The Bet Characters

Instructor: Summer Stewart

Summer has taught creative writing and sciences at the college level. She holds an MFA in Creative writing and a B.A.S. in English and Nutrition

''The Bet'' is a short story by Anton Chekhov. Two characters, the lawyer and the banker make a ridiculous bet. In this lesson, we will learn about the characters to get a better understanding of the story.

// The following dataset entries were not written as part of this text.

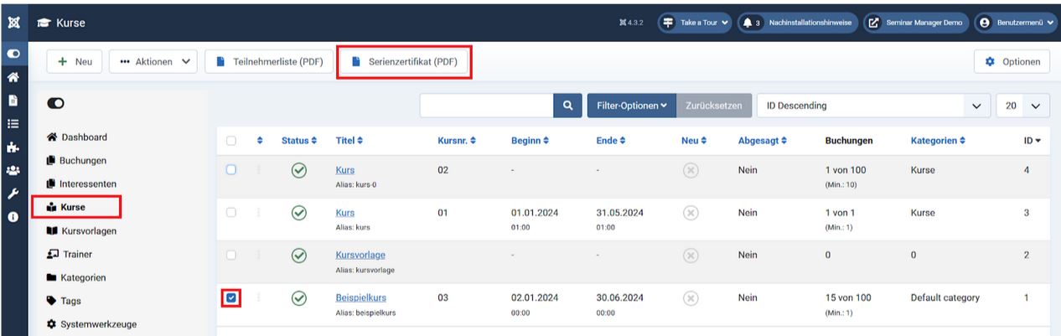Click the notification bell icon
1061x336 pixels.
(x=748, y=23)
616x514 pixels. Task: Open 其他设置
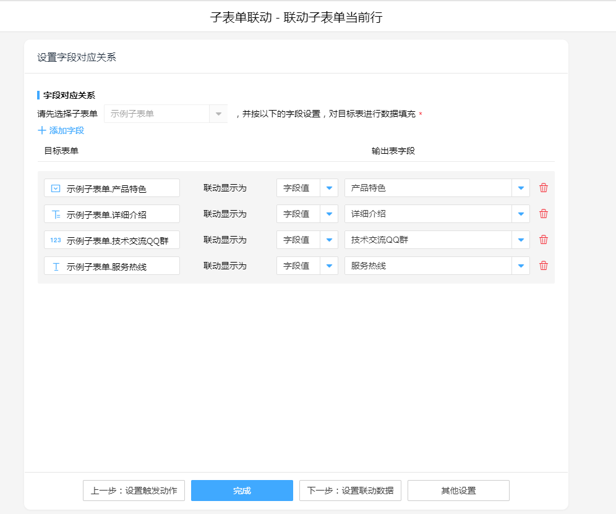tap(458, 491)
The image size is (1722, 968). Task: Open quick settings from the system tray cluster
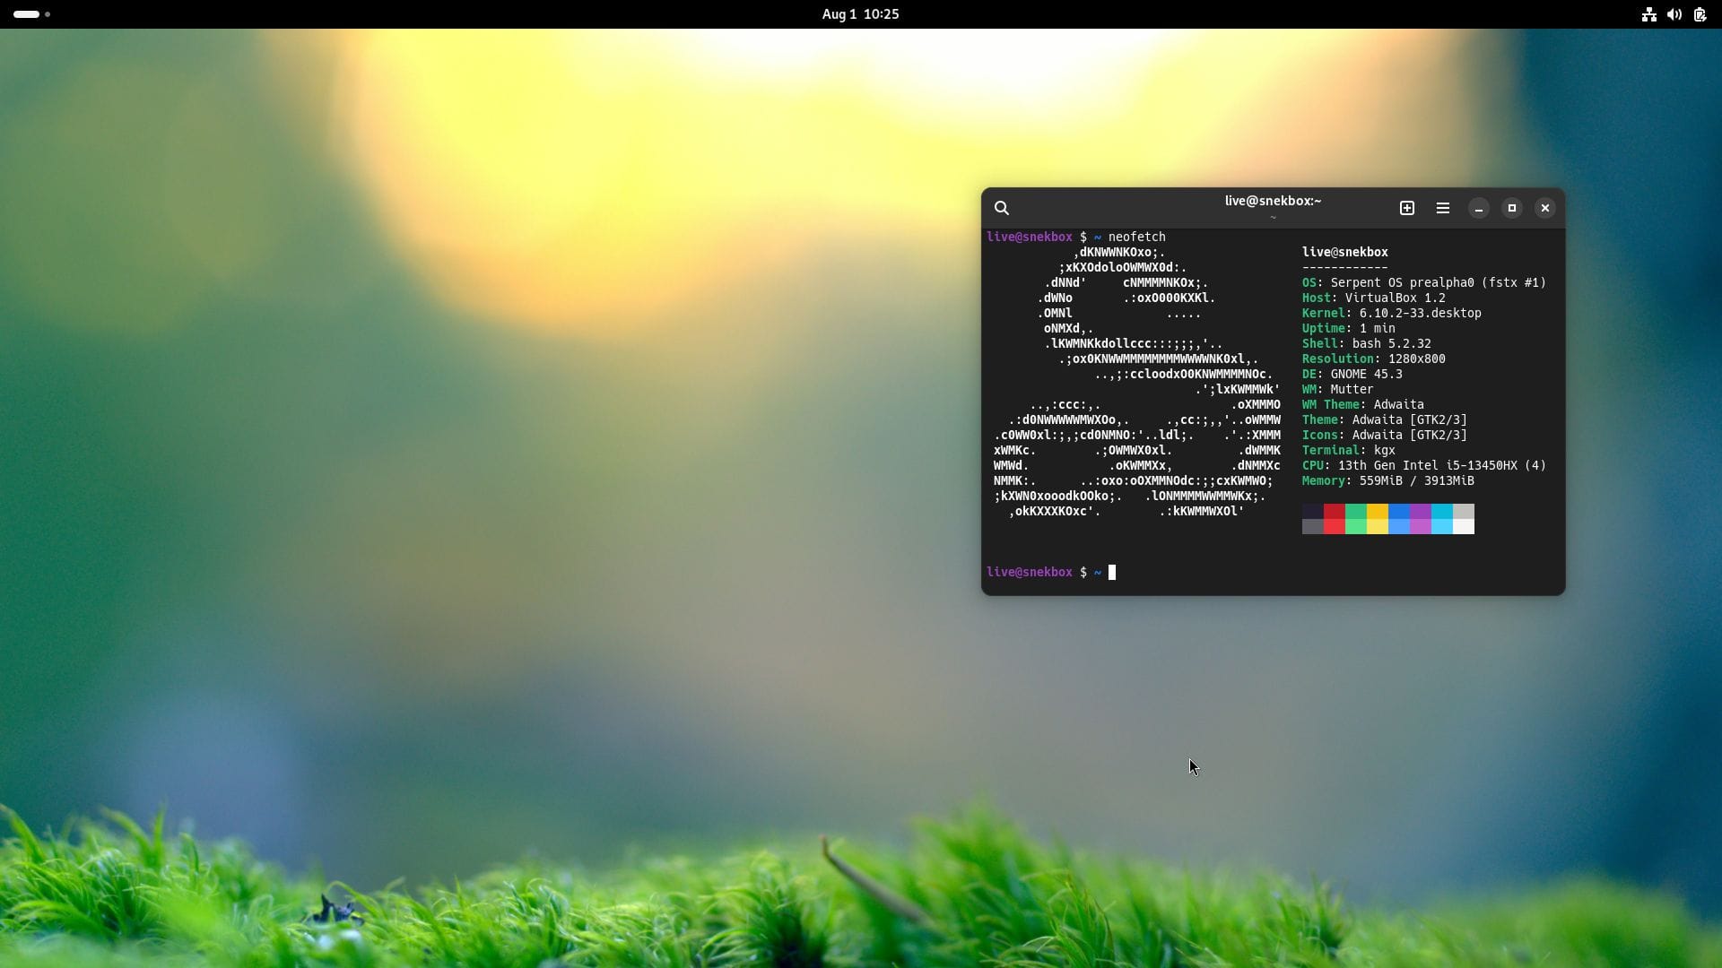click(x=1674, y=14)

Anton Chekhov wrote the short story The Bet in 1889. The short story follows the account of a banker who held a party, which resulted in a life-changing bet. After a discussion on the death penalty and life in jail, the banker bets that the lawyer couldn't stay in solitary confinement for fifteen years. The reward: two million rubles. The lawyer agrees and remains confined to the banker's spare house where he has zero contact with the outside world, except the company of books. He is just about to finish the fifteen years when the banker, who doesn't have the money to pay the lawyer decides that he must kill him to avoid going bankrupt. On the night that the banker goes to kill the man, he chooses not to because he finds a letter written by the lawyer saying that he no longer cares for material possessions; he intends to exit the bet on his own, five hours before that mark of fifteen years. Pretty crazy, right? Chekhov created brilliant characters to make this story come to life, and in this lesson, we will learn about the lawyer and the banker in detail.

The Banker

The banker is incredibly competitive and definitely out to be on top, which is what spurs the bet in the first place. During the heated conversation about the death penalty versus life in prison, the banker gets carried away by his determination to prove his point that he slams his fist on the table and says, 'I'll bet you two millions you wouldn't stay in solitary confinement for five years.' The banker is willing to go to extreme lengths to prove his point.

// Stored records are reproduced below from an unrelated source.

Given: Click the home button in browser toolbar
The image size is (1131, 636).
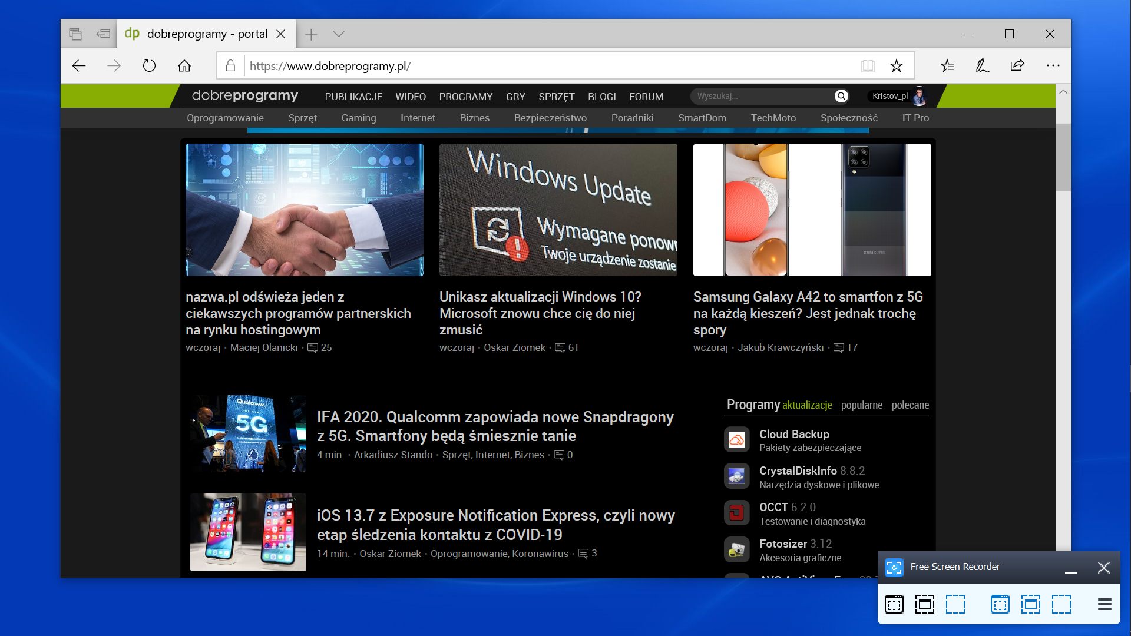Looking at the screenshot, I should 184,66.
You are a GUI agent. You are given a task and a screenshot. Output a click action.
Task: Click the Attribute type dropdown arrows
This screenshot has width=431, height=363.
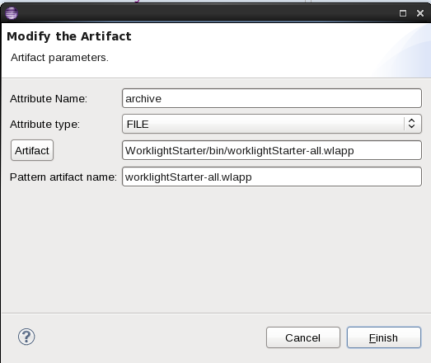point(411,124)
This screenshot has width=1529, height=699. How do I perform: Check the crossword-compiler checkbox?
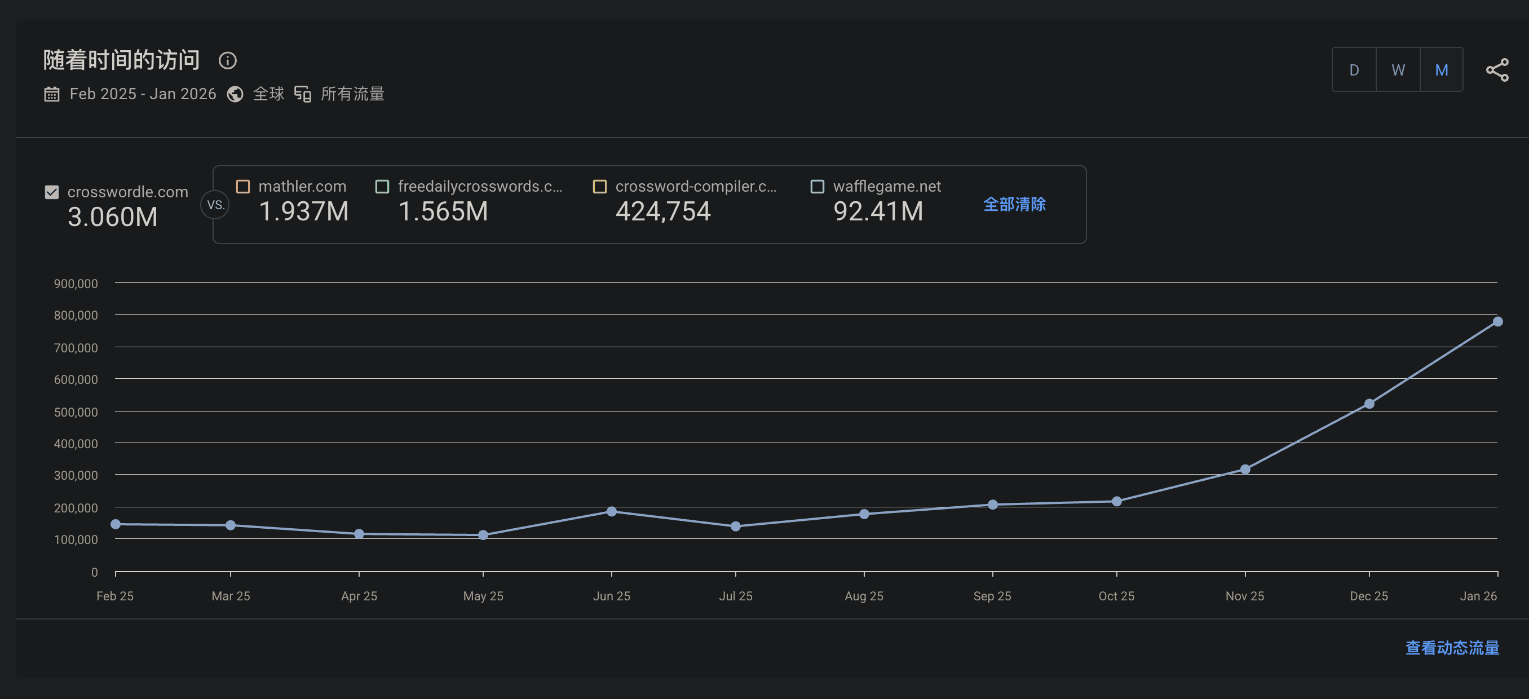[599, 186]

The banker's need to prove the point through an absurd bet and his willingness to actually confine the lawyer to solitary confinement shows the reader that he likes to be in charge. He doesn't like to be questioned. This makes sense because he is a government official and he boasts his wealth openly, which serves as a power move in front of the men at the party.

The banker gladly locks up the lawyer, who crazily agrees to the bet. And by the end of the story, we get a glimpse at the personality of the banker since he is willing to kill the lawyer to avoid having to pay him two million rubles. He says, 'I have only to take this half-dead man, throw him on the bed, stifle him a little with the pillow.' Before he discovers the note the lawyer wrote eschewing all material possessions, he thinks about how he can kill the man without bringing about suspicion as well. He decides that suffocation would be the most reliable method.

His immorality is a bit humorous too; at the beginning of the story he says, 'to me two millions are a trifle', but by the end of the story, he says, 'he will take my last penny from me… while I shall look at him with envy like a beggar.' The banker cannot afford to pay the man, and even if he had the money, the reader must wonder if he ever intended on paying him anyways.

The Lawyer

The lawyer is young, passionate, and maybe just a little bit nuts. When the heated debate at the party takes places, he challenges the banker's bet by saying, 'I'll take the bet, but I would stay not five but fifteen years.' Seriously? This man is willing to give up a good portion of his life to prove that life, not matter how it is lived, is better than death. The lawyer acts the martyr to prove his point, making him just as competitive as the banker, if not, more so.